This matters for the same reason the whole course matters: a method is a way to connect a question to a data structure to an honest conclusion, and “honest” has a precise meaning here. A one-way ANOVA lets you ask “is there any format effect?” once, at the rate you chose, before you go looking at individual pairs. It also delivers what this course insists every analysis deliver — not a bare verdict but an estimate of how much: the effect size \(\eta^2\), the share of score variance that format explains. And it draws a bright line you must respect: a significant omnibus \(F\) tells you some formats differ; it does not tell you which. That second question — which pairs differ, controlled for multiplicity — is week 8’s job, and conflating the two is the classic error below. Keep estimate separate from verdict, and keep “something differs” separate from “these two differ,” and the week does its work.
Learning goals
By the end of this week you should be able to:
- State why running all pairwise \(t\)-tests inflates the family-wise error rate, and explain the one-way ANOVA as the single omnibus test that controls it.
- Identify the structure that calls for one-way ANOVA — one quantitative response, one categorical factor with three or more levels — using the blueprint, and say why ANOVA and not a pile of \(t\)-tests.
- Build a one-way ANOVA table from group means and sample sizes: the between- and within-group sums of squares, their degrees of freedom, the mean squares, and the \(F\)-ratio \(F = \mathrm{MS}_{\text{between}}/\mathrm{MSE}\).
- Report the analysis as an estimate with its uncertainty — the \(F\)-statistic and \(p\)-value plus the effect size \(\eta^2\) — and interpret \(\eta^2\) as the proportion of response variance explained by the factor.
- Say precisely what a significant \(F\) does and does not license: that some difference exists (not which groups), and that an observational design buys association, not causation.
Core vocabulary
- One-way ANOVA — the analysis matching one quantitative response and a single categorical factor with two or more levels; it partitions the total variation in the response into a part between group means and a part within groups, and compares the two.
- Grouping factor / levels — the categorical explanatory variable (here format) and its categories (L, LL, O, H). One factor, four levels, is the “one-way” in one-way ANOVA.
- Grand mean \(\bar{\bar x}\) — the mean of all \(N\) observations pooled across groups; the reference point against which each group mean is measured.
- Between-group sum of squares \(\mathrm{SS}_{\text{between}}\) — how far the group means sit from the grand mean, weighted by group size: \(\sum_j n_j(\bar x_j - \bar{\bar x})^2\).
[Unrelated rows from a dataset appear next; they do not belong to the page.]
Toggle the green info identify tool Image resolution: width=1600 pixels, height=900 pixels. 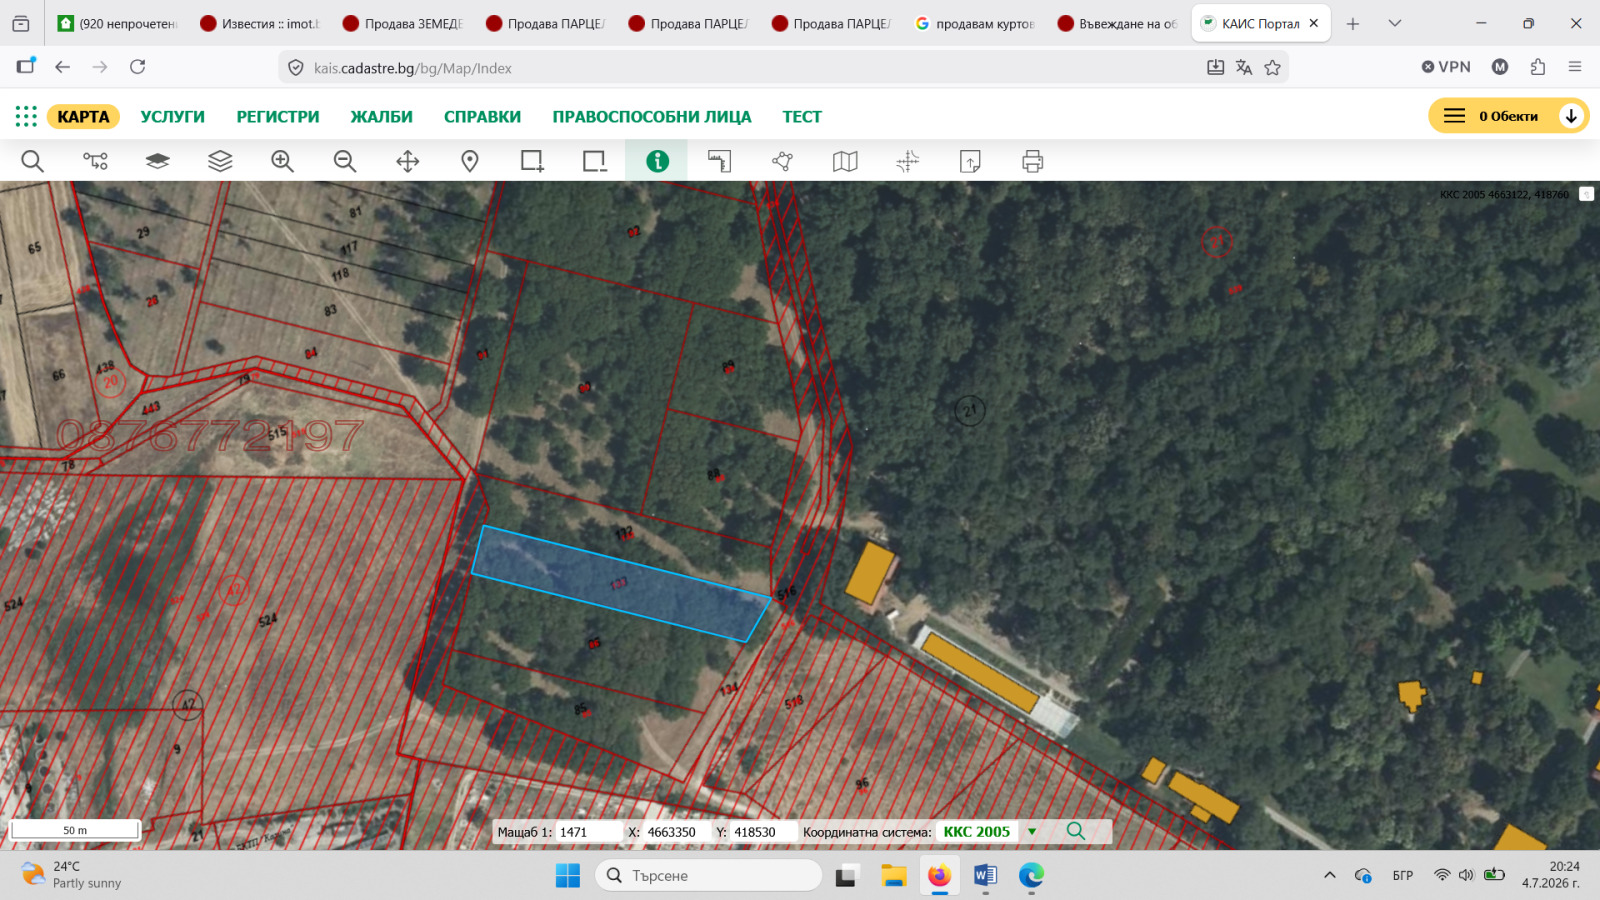(x=657, y=161)
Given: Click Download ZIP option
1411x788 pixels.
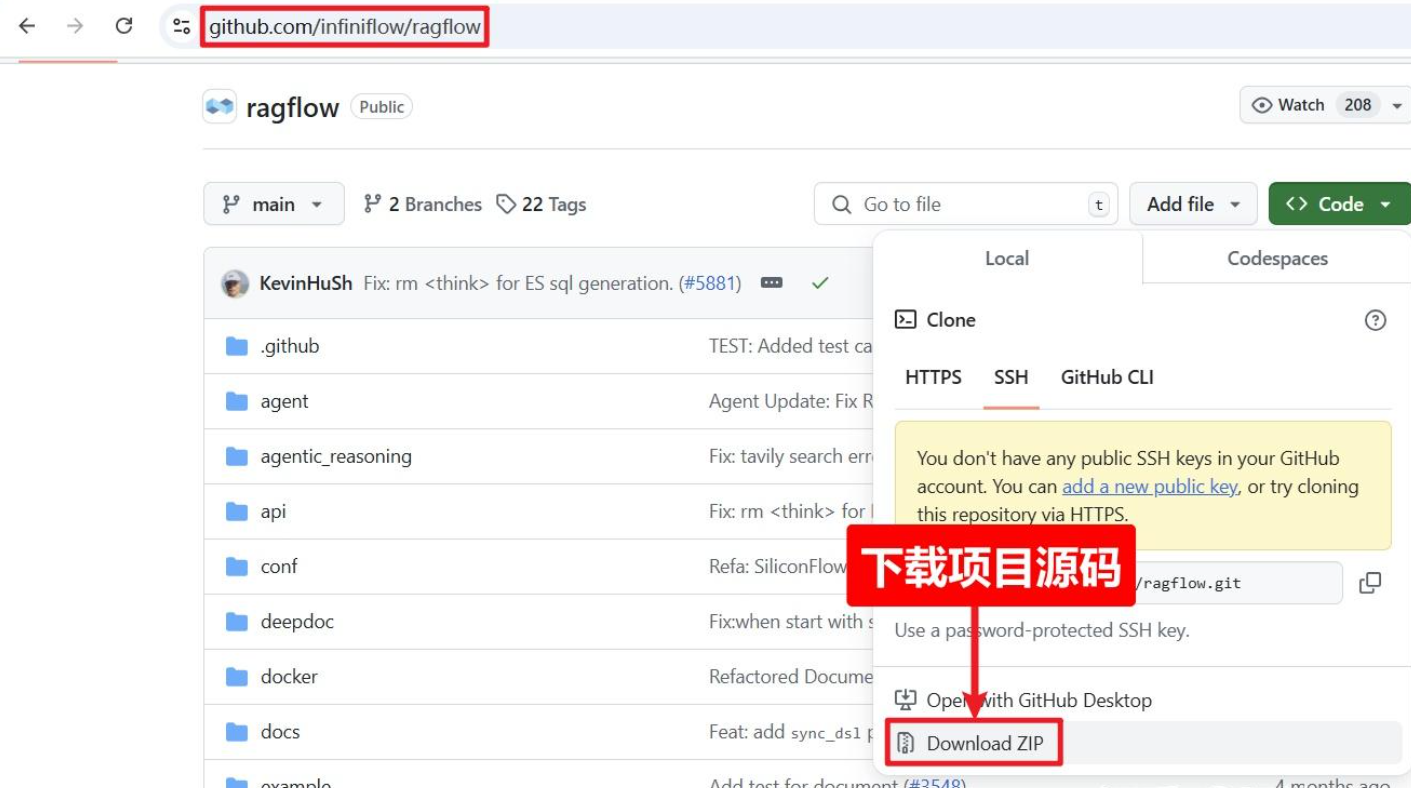Looking at the screenshot, I should pos(984,743).
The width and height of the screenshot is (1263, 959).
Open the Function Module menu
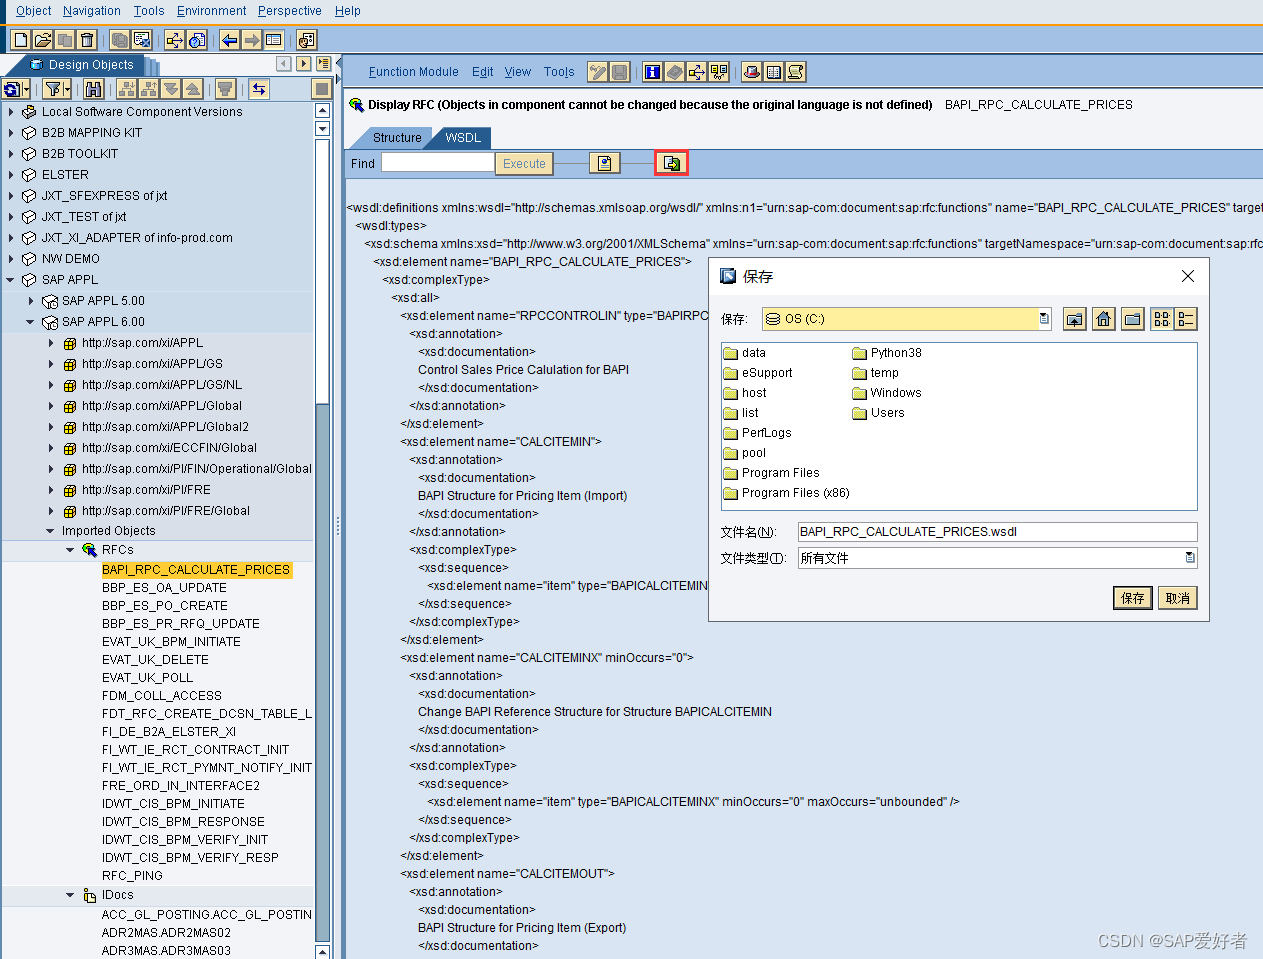pos(413,71)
It is the signal — variation the factor could explain.
- Within-group sum of squares \(\mathrm{SS}_{\text{within}}\) — how far individual scores sit from their own group mean: \(\sum_j \sum_i (x_{ij} - \bar x_j)^2\). It is the noise — variation the factor cannot explain.
- Mean square — a sum of squares divided by its degrees of freedom; \(\mathrm{MS}_{\text{between}}\) on \(k - 1\) df, the within-group mean square \(\mathrm{MSE}\) on \(N - k\) df. Each is a variance.
- \(F\)-ratio — \(F = \mathrm{MS}_{\text{between}}/\mathrm{MSE}\): signal variance over noise variance. Under the null of equal means it is near \(1\); a large \(F\) is evidence some means differ.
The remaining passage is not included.